US vows to keep pressure on North Korea ahead of Trump-Kim summit

South Korean National Security Advisor Chung Eui-yong (C) briefs reporters outside the West Wing of the White House on March 8, 2018 in Washington, DC. (AFP photo)

The United States has warned that it will keep sanctions pressure on North Korea until Pyongyang takes concrete steps to end its nuclear program after President Donald Trump agreed to meet North Korean leader Kim Jong-un.

US Vice President Mike Pence made the warning on Friday, saying the announcement that the US and North Korean leaders would meet in May shows that Washington's efforts to isolate Kim had been vindicated.

"North Korea's desire to meet to discuss denuclearization -- while suspending all ballistic missile and nuclear testing -- is evidence that President Trump's strategy to isolate the Kim regime is working," Pence said in a statement.

"Our resolve is undeterred and our policy remains the same: all sanctions remain in place and the maximum pressure campaign will continue until North Korea takes concrete, permanent, and verifiable steps to end their nuclear program," he added.

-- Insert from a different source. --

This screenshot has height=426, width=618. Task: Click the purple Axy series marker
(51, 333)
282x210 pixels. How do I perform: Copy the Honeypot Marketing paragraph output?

Speaking outside the White House on Thursday, South Korea’s National Security Advisor Chung Eui-yong announced the first ever meeting between a US president and a North Korean leader would take place by May.

In a notably restrained tweet, Trump hailed "great progress" in the push to persuade Pyongyang to end its nuclear weapons program, adding that "sanctions will remain until an agreement is reached."

Trump has previously ridiculed Kim as "Little Rocket Man", slapping wide-ranging sanctions on  Pyongyang and also leading a drive for international sanctions through the United Nations.

Pyongyang's program to develop nuclear weapons began in the 1990s and has frustrated successive US administrations.

The United States and North Korea were foes throughout the Cold War and fought on opposite sides of the Korean War from 1950 to 1953.

Nearly 25,000 US military personnel are stationed in South Korea just below the border with North Korea.

Bill Richardson, US ambassador to the United Nations under Bill Clinton's presidency and a veteran negotiator with North Korea, said the break with previous US policy carried huge risks but was worth a shot.

"I'm on the side of the big gamble. The North Korean situation, the tension in the peninsula has been so intense, this is the worst state of US-North Korea relations, that you almost need a Hail Mary pass," he told CNN.